I would donate some money to this charity every year at tax refund time, or more often if I could afford it. One day my mind was wandering, and I was thinking about the money I gave to my special charity. I was feeling pretty good about it when the idea occurred to me that I was not even covering the cost of some doctor’s bathroom break at the hospital they worked at!

I knew that my thoughts were noble, but in reality, what I gave to that charity was so little, it probably barely paid for the paper it was tracked on. From there I went to donating money to a local church. That seemed pretty fitting. Give money to a church, and they distribute that money out to those in need.

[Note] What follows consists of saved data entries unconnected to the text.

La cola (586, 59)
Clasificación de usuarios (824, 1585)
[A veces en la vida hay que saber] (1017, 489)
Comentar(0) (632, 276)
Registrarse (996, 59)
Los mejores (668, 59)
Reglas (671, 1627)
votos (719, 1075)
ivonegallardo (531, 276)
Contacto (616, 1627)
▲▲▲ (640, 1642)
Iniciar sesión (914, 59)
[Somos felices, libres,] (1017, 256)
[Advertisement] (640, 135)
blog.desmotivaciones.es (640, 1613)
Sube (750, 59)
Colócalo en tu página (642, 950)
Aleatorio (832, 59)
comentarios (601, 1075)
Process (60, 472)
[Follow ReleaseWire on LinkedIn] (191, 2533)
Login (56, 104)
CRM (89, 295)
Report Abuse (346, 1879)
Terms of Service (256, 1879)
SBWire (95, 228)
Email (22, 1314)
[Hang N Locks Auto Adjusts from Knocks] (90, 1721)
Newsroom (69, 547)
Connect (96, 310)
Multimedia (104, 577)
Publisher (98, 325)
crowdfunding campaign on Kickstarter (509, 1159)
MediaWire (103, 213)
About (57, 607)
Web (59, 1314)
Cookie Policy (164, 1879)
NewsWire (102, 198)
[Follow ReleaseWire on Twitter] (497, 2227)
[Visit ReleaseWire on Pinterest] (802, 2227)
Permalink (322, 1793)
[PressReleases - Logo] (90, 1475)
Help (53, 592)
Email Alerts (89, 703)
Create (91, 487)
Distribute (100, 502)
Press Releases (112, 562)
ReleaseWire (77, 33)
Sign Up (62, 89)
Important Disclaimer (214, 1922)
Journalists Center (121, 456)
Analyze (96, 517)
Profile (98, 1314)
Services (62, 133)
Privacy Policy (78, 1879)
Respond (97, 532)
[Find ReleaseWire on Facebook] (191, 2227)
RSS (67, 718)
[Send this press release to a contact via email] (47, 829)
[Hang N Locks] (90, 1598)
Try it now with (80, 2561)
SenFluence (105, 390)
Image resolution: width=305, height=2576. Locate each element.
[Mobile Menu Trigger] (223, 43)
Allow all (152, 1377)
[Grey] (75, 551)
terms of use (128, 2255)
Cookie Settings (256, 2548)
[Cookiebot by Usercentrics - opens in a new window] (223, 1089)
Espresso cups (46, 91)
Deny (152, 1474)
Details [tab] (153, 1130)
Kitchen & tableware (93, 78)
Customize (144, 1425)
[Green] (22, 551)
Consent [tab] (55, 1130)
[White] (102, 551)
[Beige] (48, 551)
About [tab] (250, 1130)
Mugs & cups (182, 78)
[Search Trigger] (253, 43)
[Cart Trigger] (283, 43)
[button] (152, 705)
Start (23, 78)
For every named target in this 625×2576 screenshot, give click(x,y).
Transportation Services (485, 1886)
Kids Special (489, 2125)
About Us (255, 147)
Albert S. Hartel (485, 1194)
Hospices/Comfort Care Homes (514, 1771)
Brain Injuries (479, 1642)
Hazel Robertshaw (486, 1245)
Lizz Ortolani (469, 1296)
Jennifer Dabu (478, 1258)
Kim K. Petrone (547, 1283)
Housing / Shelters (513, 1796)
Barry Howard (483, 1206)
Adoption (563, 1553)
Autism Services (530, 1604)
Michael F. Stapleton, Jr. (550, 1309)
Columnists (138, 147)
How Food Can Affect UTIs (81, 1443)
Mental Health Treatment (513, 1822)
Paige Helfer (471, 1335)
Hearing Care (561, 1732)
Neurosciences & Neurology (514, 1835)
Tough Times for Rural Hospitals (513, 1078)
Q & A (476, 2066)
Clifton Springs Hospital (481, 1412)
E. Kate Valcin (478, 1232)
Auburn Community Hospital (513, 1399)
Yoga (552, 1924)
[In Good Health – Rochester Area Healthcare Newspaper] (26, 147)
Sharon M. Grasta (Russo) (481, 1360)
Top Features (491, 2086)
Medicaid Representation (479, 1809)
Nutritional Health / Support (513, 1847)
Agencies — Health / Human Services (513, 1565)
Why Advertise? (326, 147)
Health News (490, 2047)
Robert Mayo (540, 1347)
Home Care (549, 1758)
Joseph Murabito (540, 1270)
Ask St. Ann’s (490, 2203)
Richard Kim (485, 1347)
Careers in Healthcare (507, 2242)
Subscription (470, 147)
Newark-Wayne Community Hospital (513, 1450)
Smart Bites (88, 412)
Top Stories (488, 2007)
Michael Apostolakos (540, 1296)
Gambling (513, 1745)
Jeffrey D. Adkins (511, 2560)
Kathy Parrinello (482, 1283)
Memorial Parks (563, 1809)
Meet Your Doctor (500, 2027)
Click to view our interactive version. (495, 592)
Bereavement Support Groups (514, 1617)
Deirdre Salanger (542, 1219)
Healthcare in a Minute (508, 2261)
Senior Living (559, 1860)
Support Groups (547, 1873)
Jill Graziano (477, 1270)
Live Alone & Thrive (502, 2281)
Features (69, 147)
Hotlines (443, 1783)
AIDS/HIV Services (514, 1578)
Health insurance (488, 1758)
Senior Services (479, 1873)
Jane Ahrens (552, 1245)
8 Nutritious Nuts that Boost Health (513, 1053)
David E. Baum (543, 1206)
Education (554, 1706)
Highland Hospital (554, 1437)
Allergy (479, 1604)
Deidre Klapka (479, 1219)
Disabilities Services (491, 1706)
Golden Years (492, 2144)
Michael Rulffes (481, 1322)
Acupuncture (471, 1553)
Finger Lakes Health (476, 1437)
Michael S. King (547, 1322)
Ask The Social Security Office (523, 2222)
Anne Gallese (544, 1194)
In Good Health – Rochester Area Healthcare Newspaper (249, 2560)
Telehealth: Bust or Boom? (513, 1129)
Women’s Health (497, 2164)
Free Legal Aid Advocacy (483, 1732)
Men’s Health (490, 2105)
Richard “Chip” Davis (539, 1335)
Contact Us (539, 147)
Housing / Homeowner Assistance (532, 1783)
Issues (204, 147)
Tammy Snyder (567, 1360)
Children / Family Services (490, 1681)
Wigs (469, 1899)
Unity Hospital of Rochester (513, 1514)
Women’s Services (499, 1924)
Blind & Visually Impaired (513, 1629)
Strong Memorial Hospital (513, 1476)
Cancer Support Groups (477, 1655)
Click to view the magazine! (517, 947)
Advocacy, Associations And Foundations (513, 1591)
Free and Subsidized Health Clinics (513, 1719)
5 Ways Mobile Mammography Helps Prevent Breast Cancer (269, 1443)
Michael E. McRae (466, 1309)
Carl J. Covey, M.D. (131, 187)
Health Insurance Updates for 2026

I am in church one morning listening to the priest talk about going to a city one hundred miles away for some shopping, a steak dinner, and a movie. At this point in my life, I had maybe five dollars free for my whole weekend entertainment. I did some quick calculating in my head, and I determined that it would take a few months of my donations to pay for one trip such as the priest was talking about. I thought about the last of a four day old casserole I had eaten for dinner last night, and somehow my dinner and his did not balance out.

I was trying hard to make an impact, and do the right thing, but it was obvious I was not in even close to the middle of the income level of this church, and it was doubtful my few dollars a Sunday were doing anything for anyone really.

About this time, I started doing volunteer work, and that was gratifying at times. The only problem was it was hard to fit my free time into a groups need. So volunteering became sporadic at best. I found a homeless shelter that needed money and food, and that was pretty rewarding for a few years. I could see I was making a direct impact on peoples lives right where I live, and that made me happy.

A group of gay men and women who wanted to do something charitable for their community started doing car washes, bake sales, and other fund raisers to raise money. When they raised over ten-thousand dollars, they tried to give it away to the homeless shelter I was supporting with my few dollars every few weeks. A funny thing happened though, the founder of the shelter refused the money! He claimed that as a Christian he could not accept money from those people…. I wrote him and told him the money I gave him came from playing poker, and I won my money in part from drug dealers, gang bangers, pimps, and addicts. Certainly my money was no better than the money he refused. I ended making it clear, that my money would be going somewhere else. Thankfully, so did about half of the charitable donators also agree with me, and gave their money elsewhere.

Now I give to a charity that spends the money right where I live, helping people in my city and state, and I feel good about that. I know that my money is going to things I can see, appreciate, and hopefully those being helped do too. I do not my time often as I found in general, donating my time was more painful than it was rewarding which is too bad, I wish it were not so.

If you have little or no money and want to do something, look around your neighborhood. If you pay attention, you will find someone or some group needs your help. If you donate to a charity, make sure it is one that makes you feel good, not just a charity that makes feel like you are fulfilling an obligation.